KELLY: Explain. What do you mean?

GOLDIN: In terms of the way that they were both marginalized due to sexual assault. They were marginalized socially - you know, there was a lot of victim blaming directed at both of them - and in terms of the fact that people were angry at them for making accusations or suffering what they suffered. And, I mean, I guess the one big change was that in Kelly's case 25 years later, it goes to trial, and it's properly investigated. But even then, she gets - goes through a really bad time, both at school and within the town. Her parents can't really go out and socialize because people are angry at them or people talk about them and gossip about them. So there are a lot of parallels between what they have gone through. And I think that happens to a lot of women who are sexually assaulted and cases where it does go to trial. And we've seen many prominent cases in the news where these sort of things happen as well.
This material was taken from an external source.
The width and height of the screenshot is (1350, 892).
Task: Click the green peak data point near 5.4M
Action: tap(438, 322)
KELLY: I mean, it is interesting. By spacing these two crimes two decades apart, you're also exploring how attitudes toward consent and rape and assault have changed over time - hopefully changed over time.
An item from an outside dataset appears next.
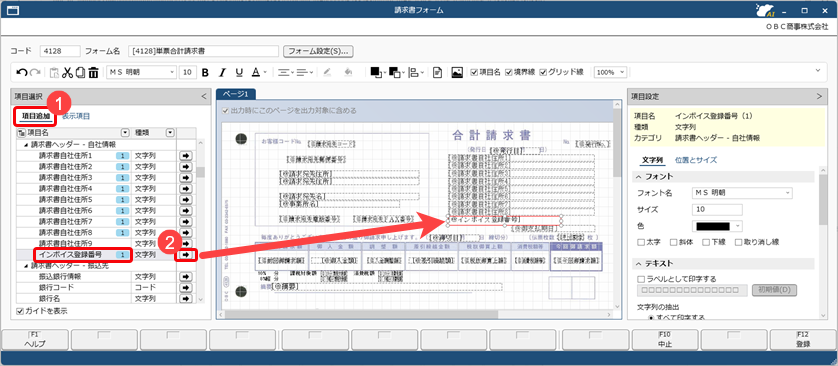This screenshot has height=366, width=838.
Task: Click the insert image icon
Action: pos(457,72)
GOLDIN: Yeah. There's an improvement. I mean, maybe part of it is because Kelly is from a prominent family. But there is an improvement in the way that people treat them and treat their cases. But there's still a lot of room for improvement in Kelly's case as well. And at least in her case, it was properly investigated, and there was a proper - you know, she had the opportunity to get some level of justice, which didn't happen with Jenny.

KELLY: You know, to circle back to Faulkner and the idea of the past is never dead, it seems like one question your posing, without giving too much away, is that in a small town, even a fictional small town where everybody knows everybody, you know, can you ever really escape the past? Is that something you were playing with?

GOLDIN: Yeah. And Jenny, the girl who died two decades or so earlier, she had a reputation in the town. And even, you know, 25 years later when Rachel, the podcaster, comes and starts asking questions about her, people remember Jenny by her bad reputation. And even in death, she can't shake it off until, I guess, Rachel uncovers the truth. And then people have sort of a new way of appraising her. But her sort of reputation lived with her in death. And I think that does happen a lot.

KELLY: Well, that is Megan Goldin, author of "The Night Swim," which I enjoyed sitting on a beach this summer. Thank you so much for writing it and for taking the time to talk to us about it.